Consegna: Riporta il testo sulla mostra di Clemente dal punto "Osservando i suoi" fino a "tra di loro.", sostituendo "Vesuvio" con "Maschio Angioino".

Testo fornito:
□ □ □
Negli spazi della galleria d’arte “Casamadre” di Napoli, è allestita la mostra dal titolo “Napoli è” di Francesco Clemente, fino al 14 settembre 2018.
E’ una città lontana da certi clichè, di una immagine stereotipata e da cartolina illustrata. Partendo dalle gouaches ottocentesche, dai Fergola, suoi avi di sangue e di mestiere, come un sapiente copista indiano, Francesco Clemente (Napoli, 1952) riprende il paesaggio napoletano, ne raddoppia l’immagine e innesta elementi diversi provenienti dalla sua cultura cosmopolita.
Osservando i suoi dipinti e i rispettivi duplicati, quasi in un gioco di specchi e di simmetrie, un doppio Castel dell’Ovo, Teatro San Carlo e Vesuvio, evidenziano una produzione seriale caratterizzata da una ripetitività visiva, fragile e debole. Non sono immagini precostituite e speculative, sono la costruzione di una metropoli globalizzata che include elementi della propria storia e iconologie provenienti da zone remote del mondo, che si integrano, dialogano e contrastano tra di loro.
La ripetizione è differenza, e Napoli è una metafora, è una commistione di culture eterogenee, è una metropoli bella e stratificata. Nei dipinti di Clemente, l’antica Partenope rispecchia visivamente l’impianto urbanistico di simmetria e di percezione dello spazio della “Città ideale”, dipinto databile tra il 1470 e 1490, di autore sconosciuto, conservato alla Galleria Nazionale delle Marche a Urbino. Sono tele senza pretese di verità, vicine, e al tempo stesso lontane dalla “La Repubblica” di Platone, governata in base ai principi filosofici. Napoli è una città uguale solo a sé stessa, fino all’eccesso e all’assurdo, di difficile comparazione.
Osservando uno dei suoi dipinti, due fiori collocati nella parte alta della tela rimandano ad un universo esotico. Al centro si staglia l’architettura con gli edifici della città partenopea, che con il suo doppio figurativo genera una nuova morfologia del proprio territorio. Una visione del paesaggio riconducibile alla “Torre di Babele” di Pieter Brueghel il Vecchio, accomunati entrambi da una percezione propria della città, ma con esiti completamente diversi.
□ □ □
Dati mostrati:
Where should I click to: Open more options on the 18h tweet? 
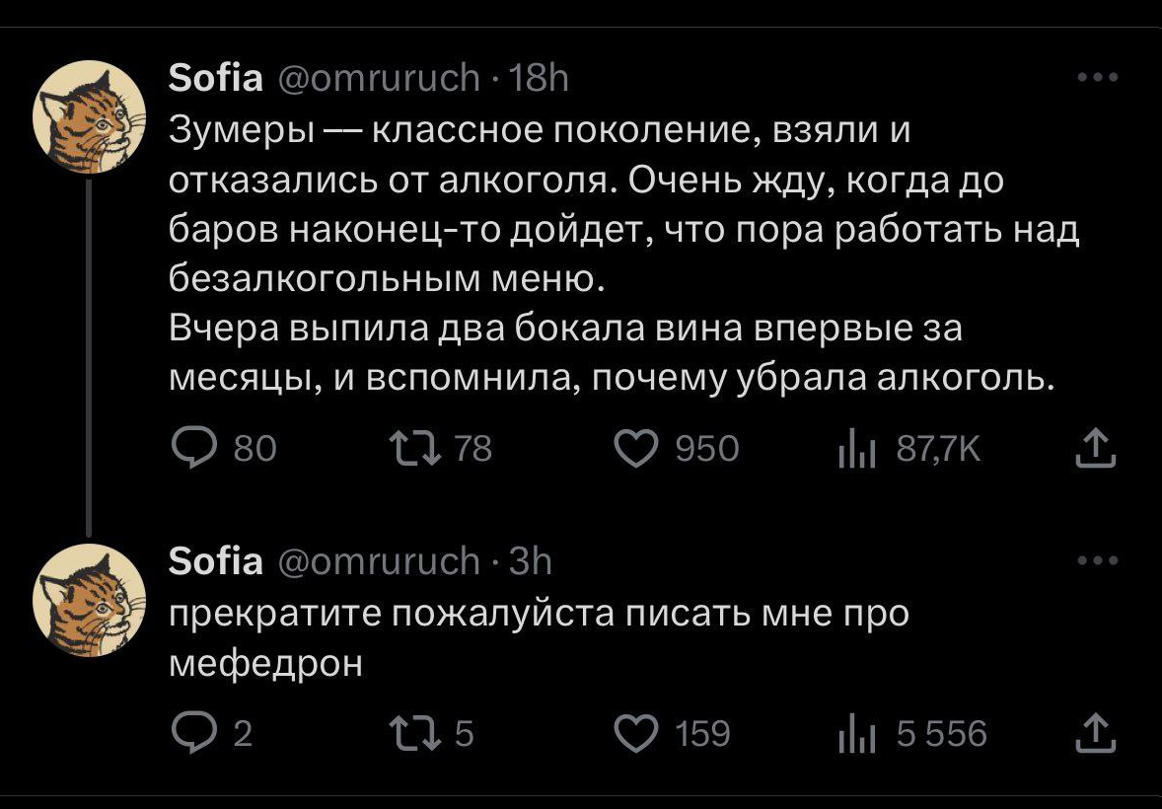(1097, 78)
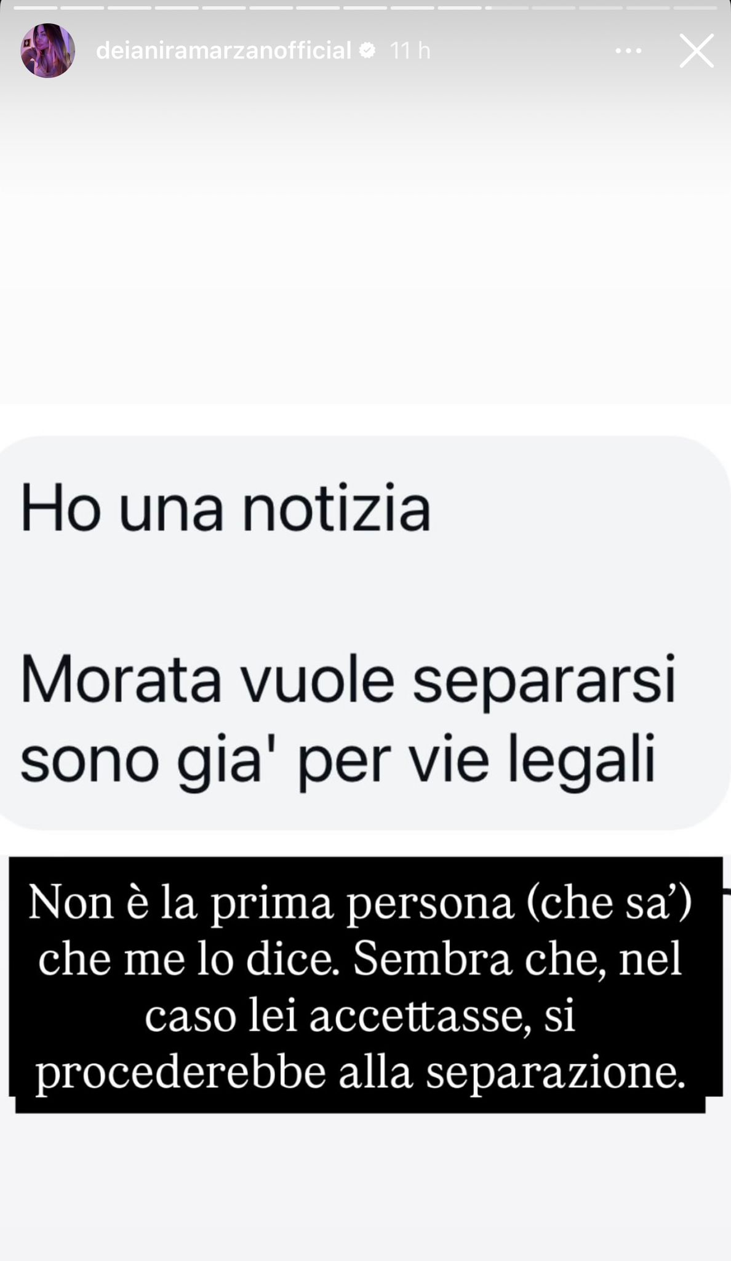
Task: Select the second-to-last story progress segment
Action: tap(647, 8)
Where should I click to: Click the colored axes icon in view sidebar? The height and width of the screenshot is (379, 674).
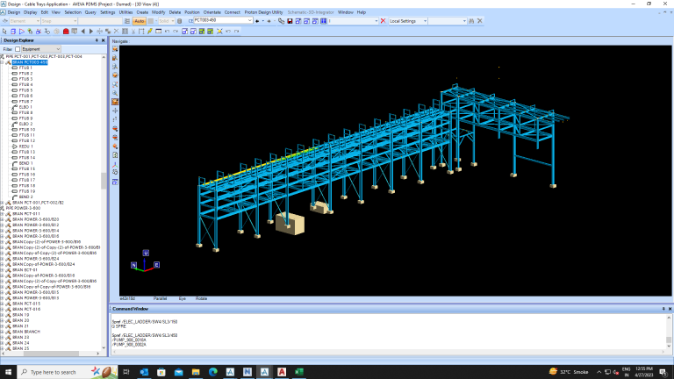click(115, 164)

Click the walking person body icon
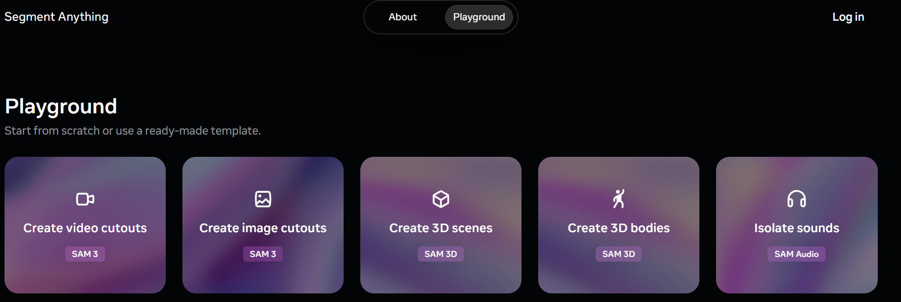click(x=619, y=199)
□ □ □
Soluzione scritta:
Osservando i suoi dipinti e i rispettivi duplicati, quasi in un gioco di specchi e di simmetrie, un doppio Castel dell’Ovo, Teatro San Carlo e Maschio Angioino, evidenziano una produzione seriale caratterizzata da una ripetitività visiva, fragile e debole. Non sono immagini precostituite e speculative, sono la costruzione di una metropoli globalizzata che include elementi della propria storia e iconologie provenienti da zone remote del mondo, che si integrano, dialogano e contrastano tra di loro.